Posted Wednesday, September 28, 2016 8:09 AM | Contributed by Jeff
An Orlando federal judge has decided in Disney's favor regarding 45 more lawsuits over access to theme-park rides and attractions for disabled people, but the lawyer handling them is already appealing to a higher court.
Read more from The Orlando Sentinel.
I think the judge made the right call. And the lawyer is alleging some whacked-out stuff... that the company is top-down trying to conspire and discriminate against people? For what possible motive? Get a grip.
I often trivialize my experience with autism as a parent because it's not nearly as bad as some experience it. At 6, my kid has already adopted many of the coping strategies that allow him to blend in with neurotypical kids. But I do appreciate the issue with routine and inflexibility. Sometimes Simon has some pretty random trauma, like when a substitute bus driver takes the "wrong" way home from school. I get it. And yes, I've had to carry my meltdown kid out of Magic Kingdom before, leading to another meltdown when we didn't sit in the first car of the monorail.
That said, if the spirit of ADA is equal access, then line skipping at will is not equal access. It's never my intention to be judgmental toward other parents, because I don't know what they go through, but we learned very early on that the best way to have flexibility is to not create structure in the first place. If you establish a set of rules and procedures, in this case an order of attractions to ride, you've already set yourself up for failure. Just having a Fastpass that we can't use because a ride goes down mechanical has caused challenges for us. We were next in line for Pooh once, when it went down, and there was no saving the kid from what he could not reconcile (in his mind, the rule was that he must ride at that time, because of the contract established by the FP).
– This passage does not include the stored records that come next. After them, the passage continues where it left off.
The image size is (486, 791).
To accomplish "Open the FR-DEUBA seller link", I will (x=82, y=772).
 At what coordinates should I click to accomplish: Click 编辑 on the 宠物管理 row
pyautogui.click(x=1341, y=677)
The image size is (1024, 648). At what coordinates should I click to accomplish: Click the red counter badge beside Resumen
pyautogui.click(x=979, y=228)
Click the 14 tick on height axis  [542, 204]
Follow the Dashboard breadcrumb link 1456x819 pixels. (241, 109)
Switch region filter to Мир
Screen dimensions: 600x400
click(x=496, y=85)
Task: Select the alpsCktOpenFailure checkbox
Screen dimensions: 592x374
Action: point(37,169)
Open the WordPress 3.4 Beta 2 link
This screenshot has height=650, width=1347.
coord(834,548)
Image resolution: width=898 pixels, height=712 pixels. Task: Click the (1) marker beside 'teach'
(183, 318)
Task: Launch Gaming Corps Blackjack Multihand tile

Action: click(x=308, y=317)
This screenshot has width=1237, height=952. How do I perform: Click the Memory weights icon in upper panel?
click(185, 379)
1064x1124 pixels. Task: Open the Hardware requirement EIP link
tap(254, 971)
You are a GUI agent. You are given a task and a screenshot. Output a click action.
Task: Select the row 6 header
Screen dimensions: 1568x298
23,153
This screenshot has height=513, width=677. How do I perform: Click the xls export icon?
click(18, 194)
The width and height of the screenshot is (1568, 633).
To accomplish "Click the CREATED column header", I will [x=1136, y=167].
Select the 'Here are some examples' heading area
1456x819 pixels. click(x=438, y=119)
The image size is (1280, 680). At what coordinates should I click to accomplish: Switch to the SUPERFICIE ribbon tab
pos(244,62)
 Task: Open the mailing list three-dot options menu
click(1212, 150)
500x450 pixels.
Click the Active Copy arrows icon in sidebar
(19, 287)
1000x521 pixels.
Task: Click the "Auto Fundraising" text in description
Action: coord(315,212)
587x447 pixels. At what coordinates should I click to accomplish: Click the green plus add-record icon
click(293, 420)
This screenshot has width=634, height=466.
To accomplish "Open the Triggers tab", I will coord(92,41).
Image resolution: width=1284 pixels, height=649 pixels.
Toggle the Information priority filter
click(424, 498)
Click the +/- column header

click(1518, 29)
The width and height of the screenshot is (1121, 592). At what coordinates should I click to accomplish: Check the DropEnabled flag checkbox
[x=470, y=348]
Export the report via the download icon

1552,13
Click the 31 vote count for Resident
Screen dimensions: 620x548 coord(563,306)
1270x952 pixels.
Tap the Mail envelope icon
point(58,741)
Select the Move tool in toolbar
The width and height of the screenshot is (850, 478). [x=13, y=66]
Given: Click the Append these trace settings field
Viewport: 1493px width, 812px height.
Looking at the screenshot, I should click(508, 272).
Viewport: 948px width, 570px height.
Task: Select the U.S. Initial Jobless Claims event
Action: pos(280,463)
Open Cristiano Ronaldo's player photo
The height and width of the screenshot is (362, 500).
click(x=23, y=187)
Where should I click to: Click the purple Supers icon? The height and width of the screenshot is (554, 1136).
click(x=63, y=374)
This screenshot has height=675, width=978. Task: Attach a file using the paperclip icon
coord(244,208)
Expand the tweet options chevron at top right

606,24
It's worth noting that a cast member was happy to give us a paper Fastpass to ride anything else.
After three years of negotiating these kinds of situations at WDW, what we've found is that sheltering him from situations that required flexibility would not have done him any favors. He's a lot better at rolling with things than he was in 2013, and I think that's because he's had the chance to learn how to cope with the changes. It certainly would have been more convenient for us, as parents, to do whatever possible to preempt any meltdowns, but it would not have been good for him in the long run. I realize that we have it "better" than others, with a kid who is fully functional and successful in school, and relatively social, but just as I wouldn't rush in to protect him from "bullies," I'm not going to try and make every situation perfect for him either so he doesn't have to learn to adjust.